I’ve spent the past couple weeks fooling around with one solution to this problem: A desktop machine running both Windows XP (with Service Pack 1) and Red Hat Enterprise Linux WS under the VMware Workstation “virtual-machine” environment A VMware “virtual machine” is not a Java virtual machine; it’s a “swapper” mechanism that lets two operating systems run simultaneously on a single machine, each thinking that it has the hardware to itself.

I also had an ulterior motive. I wanted to see if the latest Red Hat release could actually work as a consumer operating system. Many Java developers seem convinced that that’s possible. I don’t agree. If you want a solid Unix implementation that makes a great consumer operating system, fitted with a gorgeous graphical UI and able to run commercial applications, go buy a Mac. Linux is not, and never will be, a platform suitable for use on the average consumer desktop. It’s a great server-side operating system, but the very things that make Linux so strong on the server side are a death knell on the client side.

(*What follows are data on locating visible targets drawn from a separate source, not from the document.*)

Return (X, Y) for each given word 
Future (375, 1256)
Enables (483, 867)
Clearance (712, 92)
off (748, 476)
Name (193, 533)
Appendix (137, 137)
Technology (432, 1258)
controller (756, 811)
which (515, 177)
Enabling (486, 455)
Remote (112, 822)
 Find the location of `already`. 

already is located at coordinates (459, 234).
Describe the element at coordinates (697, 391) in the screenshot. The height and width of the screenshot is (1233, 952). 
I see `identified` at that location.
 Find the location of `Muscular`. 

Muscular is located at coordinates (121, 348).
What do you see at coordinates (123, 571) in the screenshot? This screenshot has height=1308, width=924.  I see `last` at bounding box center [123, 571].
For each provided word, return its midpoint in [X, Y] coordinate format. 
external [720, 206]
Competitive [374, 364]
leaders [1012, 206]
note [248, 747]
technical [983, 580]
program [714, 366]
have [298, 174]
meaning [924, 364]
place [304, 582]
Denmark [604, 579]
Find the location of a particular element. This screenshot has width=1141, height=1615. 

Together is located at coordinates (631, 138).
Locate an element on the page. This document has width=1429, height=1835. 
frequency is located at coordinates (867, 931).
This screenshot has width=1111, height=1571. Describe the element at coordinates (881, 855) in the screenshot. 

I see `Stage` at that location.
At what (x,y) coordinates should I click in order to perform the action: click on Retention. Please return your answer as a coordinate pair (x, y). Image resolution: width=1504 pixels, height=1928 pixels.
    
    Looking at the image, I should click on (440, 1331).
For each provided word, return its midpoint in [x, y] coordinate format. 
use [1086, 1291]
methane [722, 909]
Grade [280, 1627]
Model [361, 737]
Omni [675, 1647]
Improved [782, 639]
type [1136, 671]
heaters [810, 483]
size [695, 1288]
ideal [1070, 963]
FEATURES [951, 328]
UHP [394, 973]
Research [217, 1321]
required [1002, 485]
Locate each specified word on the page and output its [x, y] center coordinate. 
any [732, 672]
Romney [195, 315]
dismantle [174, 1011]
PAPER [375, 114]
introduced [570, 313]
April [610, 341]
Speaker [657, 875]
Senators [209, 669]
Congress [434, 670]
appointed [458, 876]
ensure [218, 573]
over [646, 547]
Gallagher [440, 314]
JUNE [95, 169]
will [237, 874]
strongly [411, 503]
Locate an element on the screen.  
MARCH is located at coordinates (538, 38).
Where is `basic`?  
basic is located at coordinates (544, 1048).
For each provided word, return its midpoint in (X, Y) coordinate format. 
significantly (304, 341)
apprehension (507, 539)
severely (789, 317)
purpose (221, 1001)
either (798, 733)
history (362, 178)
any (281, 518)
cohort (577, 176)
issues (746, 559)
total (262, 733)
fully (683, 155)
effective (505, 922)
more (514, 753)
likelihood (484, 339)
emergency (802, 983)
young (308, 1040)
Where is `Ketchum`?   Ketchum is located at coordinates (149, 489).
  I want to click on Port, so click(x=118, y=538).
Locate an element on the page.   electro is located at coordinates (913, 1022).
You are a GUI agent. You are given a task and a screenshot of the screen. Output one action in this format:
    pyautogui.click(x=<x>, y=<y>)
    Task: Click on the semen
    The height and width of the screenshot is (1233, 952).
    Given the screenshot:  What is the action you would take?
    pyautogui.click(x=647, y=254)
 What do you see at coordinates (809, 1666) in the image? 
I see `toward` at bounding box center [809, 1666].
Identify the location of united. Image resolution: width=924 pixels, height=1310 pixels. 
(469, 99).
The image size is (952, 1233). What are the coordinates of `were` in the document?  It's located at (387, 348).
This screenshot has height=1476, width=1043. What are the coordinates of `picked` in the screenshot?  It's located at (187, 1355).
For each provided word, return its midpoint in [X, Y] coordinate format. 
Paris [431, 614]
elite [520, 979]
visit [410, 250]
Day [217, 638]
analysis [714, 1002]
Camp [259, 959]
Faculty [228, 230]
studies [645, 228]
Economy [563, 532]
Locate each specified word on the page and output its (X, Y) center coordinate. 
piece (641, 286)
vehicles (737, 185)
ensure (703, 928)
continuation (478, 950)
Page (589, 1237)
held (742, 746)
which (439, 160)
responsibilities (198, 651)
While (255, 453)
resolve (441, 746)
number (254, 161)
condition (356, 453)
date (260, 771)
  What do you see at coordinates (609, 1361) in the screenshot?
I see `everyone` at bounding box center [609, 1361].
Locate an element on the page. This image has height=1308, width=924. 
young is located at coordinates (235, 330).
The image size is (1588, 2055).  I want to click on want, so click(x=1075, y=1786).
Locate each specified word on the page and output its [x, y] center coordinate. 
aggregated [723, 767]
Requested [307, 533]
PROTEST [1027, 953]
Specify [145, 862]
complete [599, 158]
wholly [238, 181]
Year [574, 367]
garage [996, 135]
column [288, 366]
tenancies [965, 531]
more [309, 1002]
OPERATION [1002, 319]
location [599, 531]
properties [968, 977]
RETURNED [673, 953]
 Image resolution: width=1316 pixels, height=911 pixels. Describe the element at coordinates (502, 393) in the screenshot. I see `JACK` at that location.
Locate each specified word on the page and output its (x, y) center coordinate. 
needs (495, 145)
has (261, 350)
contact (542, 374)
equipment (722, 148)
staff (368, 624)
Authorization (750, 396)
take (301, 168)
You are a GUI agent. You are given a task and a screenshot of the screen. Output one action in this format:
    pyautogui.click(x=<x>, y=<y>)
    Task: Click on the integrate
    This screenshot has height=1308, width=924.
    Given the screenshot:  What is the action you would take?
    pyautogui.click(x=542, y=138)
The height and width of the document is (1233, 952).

Linux demonstrates why you shouldn’t let developers specify products. Linux is too complicated and too hard for a non-developer to use. The existing graphical front ends don’t fix this problem. Apple’s solution—to write what amounts to a robotic system administrator—works fine, but the Linux community doesn’t seem to have either the will or the ability to go this route. The only way to solve this problem is to get the UI specification process out of the hands of developers and into the hands of end users, something that’s not likely to happen.